“My Animated Childood” is a documentary on the animated cartoon series that were created in Socialist Eastern Europe. Its the coming-of-age story of the getting out of a child's dream together with growing out of the Socialist dream told through the stories of the makers of these cartoons and the people who experienced them.

"If you want to bring up your children in a humane way show them Soviet cartoons."


Pope John Paul II



“Growing up is losing some illusions, in order to acquire others.”


Virginia Woolf


Communism as a regime had it's fair share of atrocities to be accounted for. But how was to actually grow up in a communist society?

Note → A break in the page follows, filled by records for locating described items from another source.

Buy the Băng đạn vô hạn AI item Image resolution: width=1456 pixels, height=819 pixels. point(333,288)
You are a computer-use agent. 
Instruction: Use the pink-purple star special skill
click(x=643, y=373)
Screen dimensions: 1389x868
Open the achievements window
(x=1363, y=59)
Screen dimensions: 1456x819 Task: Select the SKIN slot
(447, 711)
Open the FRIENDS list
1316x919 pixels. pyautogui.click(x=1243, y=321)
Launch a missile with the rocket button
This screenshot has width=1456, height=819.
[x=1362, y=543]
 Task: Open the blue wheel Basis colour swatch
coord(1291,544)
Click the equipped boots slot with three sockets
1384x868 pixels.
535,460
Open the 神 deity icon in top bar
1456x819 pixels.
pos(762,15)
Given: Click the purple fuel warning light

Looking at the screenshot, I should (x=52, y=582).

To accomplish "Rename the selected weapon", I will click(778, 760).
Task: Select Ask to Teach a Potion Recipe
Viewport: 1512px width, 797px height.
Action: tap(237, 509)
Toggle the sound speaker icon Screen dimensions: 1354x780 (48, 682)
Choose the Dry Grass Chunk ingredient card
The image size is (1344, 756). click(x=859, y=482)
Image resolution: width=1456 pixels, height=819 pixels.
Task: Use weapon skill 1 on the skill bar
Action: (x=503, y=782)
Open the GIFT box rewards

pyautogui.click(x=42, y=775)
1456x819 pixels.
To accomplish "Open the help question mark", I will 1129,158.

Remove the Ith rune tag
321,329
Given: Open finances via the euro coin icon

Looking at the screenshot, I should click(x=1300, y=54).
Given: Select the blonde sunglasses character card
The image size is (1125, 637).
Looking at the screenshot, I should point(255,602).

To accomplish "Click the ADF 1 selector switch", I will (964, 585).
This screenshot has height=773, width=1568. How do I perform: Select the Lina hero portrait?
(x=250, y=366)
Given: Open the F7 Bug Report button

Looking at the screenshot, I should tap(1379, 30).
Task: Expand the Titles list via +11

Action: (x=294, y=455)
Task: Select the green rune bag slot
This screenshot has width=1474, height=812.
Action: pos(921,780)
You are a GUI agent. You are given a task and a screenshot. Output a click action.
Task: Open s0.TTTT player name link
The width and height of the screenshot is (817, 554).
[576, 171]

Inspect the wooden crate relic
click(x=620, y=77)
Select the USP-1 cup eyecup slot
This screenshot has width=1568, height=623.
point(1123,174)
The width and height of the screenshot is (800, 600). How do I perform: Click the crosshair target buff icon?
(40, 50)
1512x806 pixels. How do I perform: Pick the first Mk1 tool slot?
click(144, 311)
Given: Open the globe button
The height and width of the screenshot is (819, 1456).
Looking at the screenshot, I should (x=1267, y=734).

Animated films played certainly an important role. "My Animated Childhood" goes in the search of the creative minds behind those cartoons.


Starting from their voices we discover what it was like to be a child in these times and what it was to be an artist creating under the weight of an ideology. Through their stories we’ll be brought through a voyage in history from the political and historical developments behind the Iron Curtain to the present day. A journey that will reflect the dynamically growing gap between ideals and reality.



The makers of these animated film have the common biographical trait of having lived on their skin the horrors of the second world war. Coming out of it, they did not only try to infuse  their creations with the hope for a better society but they also strongly identified with the ideals of socialist regimes. But what has come of those? Following the narration we discover that, what often started as a collective artistic project was, through the years, disrupted by the reality: the reality o living under a regime first, and capitalism later. Testiomony to this are the stories of how some of the artist had to pay their opposition with prison, and how what started as a collective endeavor ended in legal wars for copyrights.


The ideals were lost but what was left were these cartoons, often works of art. They projected a very different world view of what the western cartoons were doing. They were not about competition or violence. They focused on cooperation, friendship and harmony. After the Iron Curtain fell, they got a life for themselves and continued to be distributed all over the world.


Each country had their own very famous series broadcasted to all the eastern block and beyond. Today countless comments populate the youtube uploads of these cartoons. People from countries as diverse as Syria, Iraq, Mozambique, Turkmenistan  identify themselves in these films.


Today families all over the world gathered in front of the TV-screens to watch a Czechoslovak or Polish cartoon. So to say, the ideals of a small group of makers from the collective Socialist animation studios have influenced and inspired children through the barriers of generations and borders.





The documentary will mostly focus on the creations from:




Bolek & Lolek: shown in 90 countries.



Miś Uszatek - „Teddy Floppy-ear”: shown in 22 countries.






Pat and Mat - „The Neighbours": shown in western Europe.




Krtek - „The Mole": shown in 60 countries.






Das Sandmännchen: shown in ca. 20 countries.